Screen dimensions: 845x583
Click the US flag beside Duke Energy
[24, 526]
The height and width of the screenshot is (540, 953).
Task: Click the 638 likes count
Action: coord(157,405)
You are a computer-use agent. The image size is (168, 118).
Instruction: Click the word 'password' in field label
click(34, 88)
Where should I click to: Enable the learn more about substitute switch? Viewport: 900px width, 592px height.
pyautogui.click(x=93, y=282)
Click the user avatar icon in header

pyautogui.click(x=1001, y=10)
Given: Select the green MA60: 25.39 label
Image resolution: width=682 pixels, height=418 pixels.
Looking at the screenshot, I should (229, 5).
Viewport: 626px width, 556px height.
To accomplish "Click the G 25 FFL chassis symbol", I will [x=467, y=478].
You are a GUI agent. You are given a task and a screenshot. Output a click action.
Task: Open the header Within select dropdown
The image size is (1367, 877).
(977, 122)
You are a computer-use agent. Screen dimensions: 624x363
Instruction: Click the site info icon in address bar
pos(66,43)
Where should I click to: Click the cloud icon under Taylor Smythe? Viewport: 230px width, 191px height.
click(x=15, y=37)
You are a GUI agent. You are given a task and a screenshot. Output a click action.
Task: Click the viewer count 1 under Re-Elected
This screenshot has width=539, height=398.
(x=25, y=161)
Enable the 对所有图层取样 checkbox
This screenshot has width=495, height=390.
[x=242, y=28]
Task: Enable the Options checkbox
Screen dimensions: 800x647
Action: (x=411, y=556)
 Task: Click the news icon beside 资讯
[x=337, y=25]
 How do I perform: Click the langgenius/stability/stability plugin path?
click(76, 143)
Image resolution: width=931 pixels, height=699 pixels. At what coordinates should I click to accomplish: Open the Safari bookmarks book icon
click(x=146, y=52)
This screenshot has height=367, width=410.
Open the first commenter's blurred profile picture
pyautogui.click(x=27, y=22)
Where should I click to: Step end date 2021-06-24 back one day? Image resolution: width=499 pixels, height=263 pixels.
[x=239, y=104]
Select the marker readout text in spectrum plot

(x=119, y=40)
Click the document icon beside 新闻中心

------------------------------------------------------------

Task prompt: The reply must hold exactly the lines from the one containing "This screenshot has width=539, height=398." to the last line of the entries, and nothing more.

Answer space:
This screenshot has width=539, height=398.
(x=25, y=161)
Enable the 对所有图层取样 checkbox
This screenshot has width=495, height=390.
[x=242, y=28]
Task: Enable the Options checkbox
Screen dimensions: 800x647
Action: (x=411, y=556)
 Task: Click the news icon beside 资讯
[x=337, y=25]
 How do I perform: Click the langgenius/stability/stability plugin path?
click(76, 143)
Image resolution: width=931 pixels, height=699 pixels. At what coordinates should I click to accomplish: Open the Safari bookmarks book icon
click(x=146, y=52)
This screenshot has height=367, width=410.
Open the first commenter's blurred profile picture
pyautogui.click(x=27, y=22)
Where should I click to: Step end date 2021-06-24 back one day? Image resolution: width=499 pixels, height=263 pixels.
[x=239, y=104]
Select the marker readout text in spectrum plot

(x=119, y=40)
Click the document icon beside 新闻中心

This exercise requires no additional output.